Provincial Brake Standards Act To Be Read In Ontario Legislature
In a press conference at Queen's Park, MPP Guelph Liz Sandals alongside ABS Friction CEO Rick Jamieson outlined Bill 181, an amendment to the Highway and Traffic Act that, if passed, would drastically...
In a press conference at Queen’s Park, MPP Guelph Liz Sandals alongside ABS Friction CEO Rick Jamieson outlined Bill 181, an amendment to the Highway and Traffic Act that, if passed, would drastically change how aftermarket pads are manufactured, distributed, and sold in the province of Ontario. The act is essentially a two-fold proposal calling for minimum provincial standards for aftermarket replacement brake pads and that any aftermarket brake pad sold in Ontario to be asbestos-free.
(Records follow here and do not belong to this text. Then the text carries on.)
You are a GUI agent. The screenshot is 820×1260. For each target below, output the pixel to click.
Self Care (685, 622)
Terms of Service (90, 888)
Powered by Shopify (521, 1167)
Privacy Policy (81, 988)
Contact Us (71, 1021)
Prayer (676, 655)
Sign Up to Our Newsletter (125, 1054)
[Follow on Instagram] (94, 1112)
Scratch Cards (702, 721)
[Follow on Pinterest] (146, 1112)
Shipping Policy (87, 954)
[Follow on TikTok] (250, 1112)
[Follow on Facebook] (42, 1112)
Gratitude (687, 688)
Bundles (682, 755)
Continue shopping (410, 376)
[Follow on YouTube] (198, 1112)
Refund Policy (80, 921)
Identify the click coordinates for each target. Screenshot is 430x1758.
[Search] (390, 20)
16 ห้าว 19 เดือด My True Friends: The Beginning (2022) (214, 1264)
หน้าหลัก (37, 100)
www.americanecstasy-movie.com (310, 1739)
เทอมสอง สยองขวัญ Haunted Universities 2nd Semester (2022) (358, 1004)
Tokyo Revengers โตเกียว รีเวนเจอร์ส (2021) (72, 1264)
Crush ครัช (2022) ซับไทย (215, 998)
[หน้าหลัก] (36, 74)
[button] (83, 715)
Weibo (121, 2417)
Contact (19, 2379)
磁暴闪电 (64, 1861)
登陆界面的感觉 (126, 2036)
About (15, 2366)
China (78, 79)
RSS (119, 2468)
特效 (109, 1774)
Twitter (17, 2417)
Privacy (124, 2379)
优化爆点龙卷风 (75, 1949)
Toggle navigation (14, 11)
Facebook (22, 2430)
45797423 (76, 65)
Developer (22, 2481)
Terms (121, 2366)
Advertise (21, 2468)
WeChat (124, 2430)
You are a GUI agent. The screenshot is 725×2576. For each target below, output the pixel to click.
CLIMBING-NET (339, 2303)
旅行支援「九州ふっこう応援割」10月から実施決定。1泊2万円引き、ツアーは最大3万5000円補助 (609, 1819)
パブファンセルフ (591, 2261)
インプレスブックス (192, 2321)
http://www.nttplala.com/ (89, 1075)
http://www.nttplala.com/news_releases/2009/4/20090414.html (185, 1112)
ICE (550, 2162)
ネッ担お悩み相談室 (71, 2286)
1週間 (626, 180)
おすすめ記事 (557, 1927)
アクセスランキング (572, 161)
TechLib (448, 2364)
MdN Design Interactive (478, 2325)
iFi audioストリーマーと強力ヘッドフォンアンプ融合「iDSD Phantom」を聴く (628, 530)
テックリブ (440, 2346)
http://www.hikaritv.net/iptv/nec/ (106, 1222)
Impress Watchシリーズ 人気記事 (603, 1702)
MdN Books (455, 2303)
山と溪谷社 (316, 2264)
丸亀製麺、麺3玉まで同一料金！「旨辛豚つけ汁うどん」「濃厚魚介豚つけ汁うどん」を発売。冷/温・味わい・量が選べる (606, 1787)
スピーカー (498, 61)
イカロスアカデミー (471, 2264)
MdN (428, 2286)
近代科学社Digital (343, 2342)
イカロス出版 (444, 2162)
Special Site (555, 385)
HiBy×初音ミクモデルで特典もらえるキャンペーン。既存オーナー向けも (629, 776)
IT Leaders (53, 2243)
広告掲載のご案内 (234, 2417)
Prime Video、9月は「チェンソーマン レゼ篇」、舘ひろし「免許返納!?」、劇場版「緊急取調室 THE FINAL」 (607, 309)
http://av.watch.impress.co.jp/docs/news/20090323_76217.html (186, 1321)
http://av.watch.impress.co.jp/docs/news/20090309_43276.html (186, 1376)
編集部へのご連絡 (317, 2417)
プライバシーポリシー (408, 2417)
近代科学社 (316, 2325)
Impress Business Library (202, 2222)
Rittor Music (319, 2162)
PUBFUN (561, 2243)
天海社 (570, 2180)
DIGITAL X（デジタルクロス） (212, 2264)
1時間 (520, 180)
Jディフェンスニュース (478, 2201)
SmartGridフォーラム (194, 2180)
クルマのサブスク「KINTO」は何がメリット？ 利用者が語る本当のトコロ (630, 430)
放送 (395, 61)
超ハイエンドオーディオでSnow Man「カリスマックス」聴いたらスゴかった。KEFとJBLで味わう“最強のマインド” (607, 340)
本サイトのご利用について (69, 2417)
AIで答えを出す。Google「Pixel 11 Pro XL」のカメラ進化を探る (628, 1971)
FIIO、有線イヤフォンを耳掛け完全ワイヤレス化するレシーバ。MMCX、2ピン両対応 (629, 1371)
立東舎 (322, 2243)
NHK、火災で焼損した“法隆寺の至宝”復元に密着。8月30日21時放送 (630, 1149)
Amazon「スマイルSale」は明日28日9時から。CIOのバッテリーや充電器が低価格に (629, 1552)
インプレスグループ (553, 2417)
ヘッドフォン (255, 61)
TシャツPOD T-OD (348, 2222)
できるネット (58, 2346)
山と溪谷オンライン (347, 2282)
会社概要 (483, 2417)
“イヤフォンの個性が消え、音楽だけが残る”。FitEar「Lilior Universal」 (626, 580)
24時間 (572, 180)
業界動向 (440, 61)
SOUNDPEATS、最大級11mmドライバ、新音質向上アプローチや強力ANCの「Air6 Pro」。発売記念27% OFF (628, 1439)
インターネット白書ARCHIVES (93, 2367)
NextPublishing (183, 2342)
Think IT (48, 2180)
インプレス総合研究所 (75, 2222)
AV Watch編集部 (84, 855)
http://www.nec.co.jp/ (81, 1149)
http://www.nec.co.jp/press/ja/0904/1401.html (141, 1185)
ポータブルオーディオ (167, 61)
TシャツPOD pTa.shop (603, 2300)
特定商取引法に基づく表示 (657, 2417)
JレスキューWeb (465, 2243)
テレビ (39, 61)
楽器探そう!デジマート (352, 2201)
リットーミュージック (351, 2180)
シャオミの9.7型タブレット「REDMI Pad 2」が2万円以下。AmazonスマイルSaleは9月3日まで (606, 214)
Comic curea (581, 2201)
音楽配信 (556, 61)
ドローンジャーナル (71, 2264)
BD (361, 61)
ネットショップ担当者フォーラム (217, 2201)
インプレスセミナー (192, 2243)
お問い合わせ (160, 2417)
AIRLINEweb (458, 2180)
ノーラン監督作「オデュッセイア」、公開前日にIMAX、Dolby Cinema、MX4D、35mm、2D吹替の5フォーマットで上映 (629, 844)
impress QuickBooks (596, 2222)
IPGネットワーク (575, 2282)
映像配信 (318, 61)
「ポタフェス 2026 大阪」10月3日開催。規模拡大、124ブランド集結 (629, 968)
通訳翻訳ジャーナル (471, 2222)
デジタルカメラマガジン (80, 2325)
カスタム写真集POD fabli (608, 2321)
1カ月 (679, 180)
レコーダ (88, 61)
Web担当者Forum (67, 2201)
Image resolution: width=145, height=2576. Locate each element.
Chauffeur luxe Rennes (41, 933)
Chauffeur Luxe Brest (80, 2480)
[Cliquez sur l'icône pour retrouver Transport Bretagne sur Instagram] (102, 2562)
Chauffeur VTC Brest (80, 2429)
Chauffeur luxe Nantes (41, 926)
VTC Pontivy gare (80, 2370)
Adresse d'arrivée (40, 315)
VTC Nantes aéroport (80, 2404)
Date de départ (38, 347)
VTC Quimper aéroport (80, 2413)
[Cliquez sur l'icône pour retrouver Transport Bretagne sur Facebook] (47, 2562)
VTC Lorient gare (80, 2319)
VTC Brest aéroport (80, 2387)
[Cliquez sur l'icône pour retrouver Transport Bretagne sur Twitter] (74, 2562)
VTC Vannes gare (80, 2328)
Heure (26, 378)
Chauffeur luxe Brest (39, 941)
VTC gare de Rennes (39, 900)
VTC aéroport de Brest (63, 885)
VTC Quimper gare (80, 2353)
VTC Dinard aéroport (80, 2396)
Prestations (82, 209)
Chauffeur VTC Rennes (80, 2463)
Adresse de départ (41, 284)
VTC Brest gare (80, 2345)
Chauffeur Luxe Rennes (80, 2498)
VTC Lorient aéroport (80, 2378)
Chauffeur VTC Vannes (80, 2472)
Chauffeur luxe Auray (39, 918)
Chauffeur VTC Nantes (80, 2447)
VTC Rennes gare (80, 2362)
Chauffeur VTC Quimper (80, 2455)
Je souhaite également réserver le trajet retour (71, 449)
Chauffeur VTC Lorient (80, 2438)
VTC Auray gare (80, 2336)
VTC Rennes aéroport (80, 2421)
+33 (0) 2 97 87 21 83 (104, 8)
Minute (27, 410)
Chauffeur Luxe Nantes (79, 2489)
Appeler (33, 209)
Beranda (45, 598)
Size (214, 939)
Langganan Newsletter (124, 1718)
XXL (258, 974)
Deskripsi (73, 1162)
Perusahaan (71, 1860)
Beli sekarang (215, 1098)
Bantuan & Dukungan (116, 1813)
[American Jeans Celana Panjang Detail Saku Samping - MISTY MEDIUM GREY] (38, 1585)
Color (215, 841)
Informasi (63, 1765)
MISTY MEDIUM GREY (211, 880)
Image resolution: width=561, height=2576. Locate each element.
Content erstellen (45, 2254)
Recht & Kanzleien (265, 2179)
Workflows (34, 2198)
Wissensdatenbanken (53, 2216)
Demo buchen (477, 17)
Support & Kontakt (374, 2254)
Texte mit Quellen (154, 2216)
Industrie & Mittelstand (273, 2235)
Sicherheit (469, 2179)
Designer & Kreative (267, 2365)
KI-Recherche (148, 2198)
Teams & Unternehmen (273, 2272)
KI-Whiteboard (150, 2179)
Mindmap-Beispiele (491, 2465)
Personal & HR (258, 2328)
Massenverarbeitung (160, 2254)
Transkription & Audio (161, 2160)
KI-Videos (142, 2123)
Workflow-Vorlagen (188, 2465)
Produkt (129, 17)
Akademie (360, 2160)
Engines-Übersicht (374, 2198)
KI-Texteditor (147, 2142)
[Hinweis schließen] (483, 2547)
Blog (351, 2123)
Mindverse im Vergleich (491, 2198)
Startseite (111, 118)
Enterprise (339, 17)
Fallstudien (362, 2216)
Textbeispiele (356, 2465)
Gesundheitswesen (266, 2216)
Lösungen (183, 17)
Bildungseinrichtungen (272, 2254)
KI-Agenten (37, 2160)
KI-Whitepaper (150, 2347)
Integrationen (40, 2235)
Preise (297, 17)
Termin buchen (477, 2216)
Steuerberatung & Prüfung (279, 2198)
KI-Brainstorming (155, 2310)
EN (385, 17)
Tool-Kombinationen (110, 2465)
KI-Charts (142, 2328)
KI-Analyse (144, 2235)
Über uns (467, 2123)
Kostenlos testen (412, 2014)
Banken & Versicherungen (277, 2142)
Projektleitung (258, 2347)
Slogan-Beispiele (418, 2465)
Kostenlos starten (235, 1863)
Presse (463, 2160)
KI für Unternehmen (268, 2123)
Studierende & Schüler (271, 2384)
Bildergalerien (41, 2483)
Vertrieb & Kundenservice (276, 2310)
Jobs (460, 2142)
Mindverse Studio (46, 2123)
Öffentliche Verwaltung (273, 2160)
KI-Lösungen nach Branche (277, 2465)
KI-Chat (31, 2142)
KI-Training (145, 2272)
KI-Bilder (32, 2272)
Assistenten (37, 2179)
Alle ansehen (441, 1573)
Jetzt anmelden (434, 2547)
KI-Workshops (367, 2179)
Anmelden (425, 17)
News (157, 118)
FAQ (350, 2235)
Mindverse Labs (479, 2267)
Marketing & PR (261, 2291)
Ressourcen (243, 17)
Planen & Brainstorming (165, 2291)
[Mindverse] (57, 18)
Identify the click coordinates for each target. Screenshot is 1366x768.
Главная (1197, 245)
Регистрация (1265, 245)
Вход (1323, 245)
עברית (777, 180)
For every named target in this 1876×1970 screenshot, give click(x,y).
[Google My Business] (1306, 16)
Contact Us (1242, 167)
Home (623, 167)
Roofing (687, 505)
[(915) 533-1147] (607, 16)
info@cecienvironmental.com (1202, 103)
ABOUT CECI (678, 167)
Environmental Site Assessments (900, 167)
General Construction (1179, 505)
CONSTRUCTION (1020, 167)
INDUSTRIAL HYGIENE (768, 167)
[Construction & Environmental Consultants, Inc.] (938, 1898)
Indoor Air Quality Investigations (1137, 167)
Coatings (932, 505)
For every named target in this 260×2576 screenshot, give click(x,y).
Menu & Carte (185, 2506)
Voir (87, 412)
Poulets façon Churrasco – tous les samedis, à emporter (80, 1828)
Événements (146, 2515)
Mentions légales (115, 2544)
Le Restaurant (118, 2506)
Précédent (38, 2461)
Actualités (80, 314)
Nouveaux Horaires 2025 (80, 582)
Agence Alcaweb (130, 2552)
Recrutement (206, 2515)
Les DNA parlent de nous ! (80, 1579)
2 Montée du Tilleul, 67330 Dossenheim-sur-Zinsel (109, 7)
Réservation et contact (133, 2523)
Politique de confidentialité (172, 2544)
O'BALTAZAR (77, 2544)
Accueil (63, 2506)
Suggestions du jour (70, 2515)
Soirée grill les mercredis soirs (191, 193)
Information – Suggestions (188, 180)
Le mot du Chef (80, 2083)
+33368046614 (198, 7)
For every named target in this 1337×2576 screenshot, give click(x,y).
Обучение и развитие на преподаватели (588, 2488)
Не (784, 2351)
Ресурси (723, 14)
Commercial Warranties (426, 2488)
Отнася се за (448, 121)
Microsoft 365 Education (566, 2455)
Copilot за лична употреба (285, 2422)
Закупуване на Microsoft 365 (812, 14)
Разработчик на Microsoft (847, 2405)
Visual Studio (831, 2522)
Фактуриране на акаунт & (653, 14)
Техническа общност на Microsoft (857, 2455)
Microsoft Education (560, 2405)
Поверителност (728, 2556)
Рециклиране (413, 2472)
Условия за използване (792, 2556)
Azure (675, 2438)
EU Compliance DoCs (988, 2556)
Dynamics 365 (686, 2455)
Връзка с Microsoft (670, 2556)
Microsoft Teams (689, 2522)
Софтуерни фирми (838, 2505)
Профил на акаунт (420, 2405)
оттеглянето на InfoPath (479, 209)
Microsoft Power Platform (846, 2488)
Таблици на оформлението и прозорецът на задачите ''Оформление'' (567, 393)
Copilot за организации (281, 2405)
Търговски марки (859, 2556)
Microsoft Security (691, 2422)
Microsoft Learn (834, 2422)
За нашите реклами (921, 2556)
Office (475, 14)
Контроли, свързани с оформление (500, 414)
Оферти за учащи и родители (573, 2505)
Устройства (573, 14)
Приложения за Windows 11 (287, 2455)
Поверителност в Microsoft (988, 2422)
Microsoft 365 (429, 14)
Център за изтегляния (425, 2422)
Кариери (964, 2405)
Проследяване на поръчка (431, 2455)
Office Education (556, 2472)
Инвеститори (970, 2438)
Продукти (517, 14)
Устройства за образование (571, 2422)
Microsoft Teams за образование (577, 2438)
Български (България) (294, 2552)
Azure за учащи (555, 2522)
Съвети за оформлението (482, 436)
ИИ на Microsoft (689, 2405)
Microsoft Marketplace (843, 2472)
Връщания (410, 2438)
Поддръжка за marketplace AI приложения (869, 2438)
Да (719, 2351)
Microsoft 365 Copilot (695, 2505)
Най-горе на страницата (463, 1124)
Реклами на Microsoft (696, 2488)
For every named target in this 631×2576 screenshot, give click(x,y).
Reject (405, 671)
Recently, Bill 181 advanced to its Second Reading and was debated by the Ontario Legislature at Queen’s Park.
“The brake pads manufactured in Ontario are safe, but not all brake pads currently sold in Ontario are necessarily safe,” said Liz Sandals, MPP for Guelph. “My Private Member’s Bill seeks to ensure that Ontario drivers have safe and reliable brake pads.”
While there are voluntary standards in place by the Automotive Manufacturers Equipment Compliance Agency (AMECA) and many brake pads are Brake Effectiveness Evaluation Procedure (BEEP) certified, many consumers and trades people are shocked to discover that there is currently no brake standards set by the federal or provincial government. Currently, the only standards in place apply exclusively to the original equipment manufacturers of new vehicles. If passed, the act would require cars equipped with aftermarket brake pads meet specified safety standards.
While no Ontario manufacturers are using Asbestos in the manufacturing of brake pads it can still be found in parts manufactured in other jurisdictions, leading many brakes shipped from Canadian, U. S. and overseas markets to contain asbestos. This remains especially hazardous for service technicians and workers who regularly clean the dust from worn brake pads inside the wheel wells. Over time this can lead to asbestos-related diseases such as mesothelioma and lung cancer if the worker is not properly protected.
“This is a good first step and I want to thank MPP Sandals for taking the initiative and showing leadership on this important public safety issue,” said Rick Jamieson, CEO of ABS Friction Corp. “Our industry is proud of our commitment to high standards that ensure the safety of Ontario drivers and our employees.”